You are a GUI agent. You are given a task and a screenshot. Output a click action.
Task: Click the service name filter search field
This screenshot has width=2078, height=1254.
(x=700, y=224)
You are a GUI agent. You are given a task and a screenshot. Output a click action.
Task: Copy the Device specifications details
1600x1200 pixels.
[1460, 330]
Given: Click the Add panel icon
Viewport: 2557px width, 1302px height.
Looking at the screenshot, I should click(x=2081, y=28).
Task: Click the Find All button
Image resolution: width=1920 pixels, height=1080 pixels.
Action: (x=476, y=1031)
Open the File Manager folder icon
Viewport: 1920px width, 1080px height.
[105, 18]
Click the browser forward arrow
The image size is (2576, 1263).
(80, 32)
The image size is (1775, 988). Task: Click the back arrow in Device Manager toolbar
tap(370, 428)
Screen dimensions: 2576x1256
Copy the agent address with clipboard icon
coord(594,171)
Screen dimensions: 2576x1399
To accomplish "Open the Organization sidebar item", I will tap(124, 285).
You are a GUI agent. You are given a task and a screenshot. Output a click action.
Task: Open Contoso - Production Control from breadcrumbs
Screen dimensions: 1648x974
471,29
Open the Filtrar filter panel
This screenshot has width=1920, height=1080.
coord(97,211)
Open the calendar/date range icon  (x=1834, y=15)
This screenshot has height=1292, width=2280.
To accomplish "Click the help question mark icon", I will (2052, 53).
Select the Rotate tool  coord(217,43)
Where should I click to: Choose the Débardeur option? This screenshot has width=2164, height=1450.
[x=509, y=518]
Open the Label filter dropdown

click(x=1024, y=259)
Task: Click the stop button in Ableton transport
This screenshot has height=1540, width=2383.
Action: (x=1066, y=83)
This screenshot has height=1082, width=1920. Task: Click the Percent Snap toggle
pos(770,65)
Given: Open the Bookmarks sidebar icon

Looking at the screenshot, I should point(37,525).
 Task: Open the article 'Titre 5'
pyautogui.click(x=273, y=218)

Exercise instructions →
Write down exactly every line of the material above up to and including the line containing "Task: Open Contoso".

Answer box →
You are a GUI agent. You are given a task and a screenshot. Output a click action.
Task: Click the service name filter search field
This screenshot has width=2078, height=1254.
(x=700, y=224)
You are a GUI agent. You are given a task and a screenshot. Output a click action.
Task: Copy the Device specifications details
1600x1200 pixels.
[1460, 330]
Given: Click the Add panel icon
Viewport: 2557px width, 1302px height.
Looking at the screenshot, I should click(x=2081, y=28).
Task: Click the Find All button
Image resolution: width=1920 pixels, height=1080 pixels.
Action: (x=476, y=1031)
Open the File Manager folder icon
Viewport: 1920px width, 1080px height.
[105, 18]
Click the browser forward arrow
The image size is (2576, 1263).
(80, 32)
The image size is (1775, 988). Task: Click the back arrow in Device Manager toolbar
tap(370, 428)
Screen dimensions: 2576x1256
Copy the agent address with clipboard icon
coord(594,171)
Screen dimensions: 2576x1399
To accomplish "Open the Organization sidebar item", I will tap(124, 285).
You are a GUI agent. You are given a task and a screenshot. Output a click action.
Task: Open Contoso - Production Control from breadcrumbs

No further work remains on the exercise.